最近ポジション移動するときにヴァイオリンが滑り落ちそうになる。最近さらに太り、アゴがたるんで二重どころじゃなくなったからだろう。相変わらず肩当なしで弾き続けているが、調子の悪い時はイマイチ不安定。家の練習用 BugsGear 号はそんなに滑り落ちそうにならないので、メインのパロット号に同じ形状のあご当てをつけてみることに。

パロット号は指板が茶色(おそらくクルミ材)。フィッティングはローズウッドの方が似合うと思い、楽天のショップ2件で比べていたら一方は在庫切れ。というか今年になってワシントン条約でローズウッドが国際取引の規制対象になったとか。すでに加工されたものについてはまだ売買の規制にはなっていないようだが、何となく罪悪感を感じながらローズウッド材のガルネリ型あご当てをポチリ。
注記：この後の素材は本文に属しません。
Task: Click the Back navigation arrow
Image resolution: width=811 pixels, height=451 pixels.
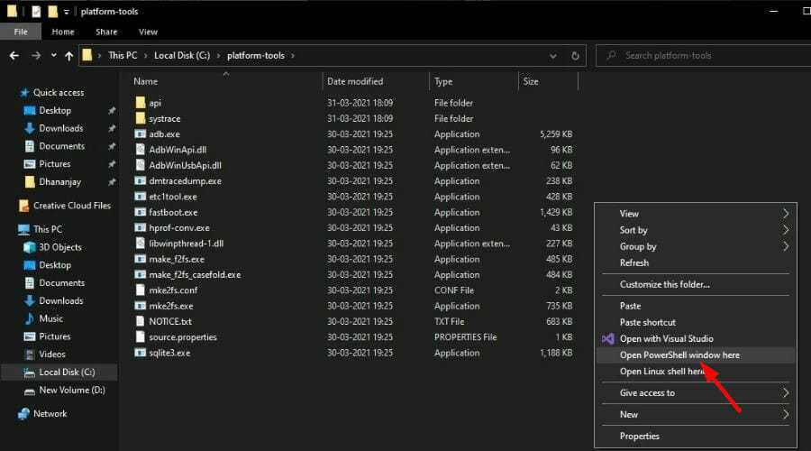Action: 14,56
届いてすぐ交換してみたが、以前交換したボックスウッド材のシャーク型 に比べて色が濃い目になって引き締まった印象に。構えてみるとあごの引っかかりが良くなって内側の方向に回転しにくくなった、ような気がする。劇的な変化とは言えないが、違和感がないからまあいいんじゃないだろうか。

しかしあご当てにガルネリ型とかストラド型とかあるが、1700年代にはあご当てはなかったんじゃないかしら。他にも色んな形状があるがお試しもできないのでイマイチどれがいいのかわからない。というかヴァイオリンの不調を道具のせいにするより、練習不足に目を背けないことの方が先決じゃないかしらん。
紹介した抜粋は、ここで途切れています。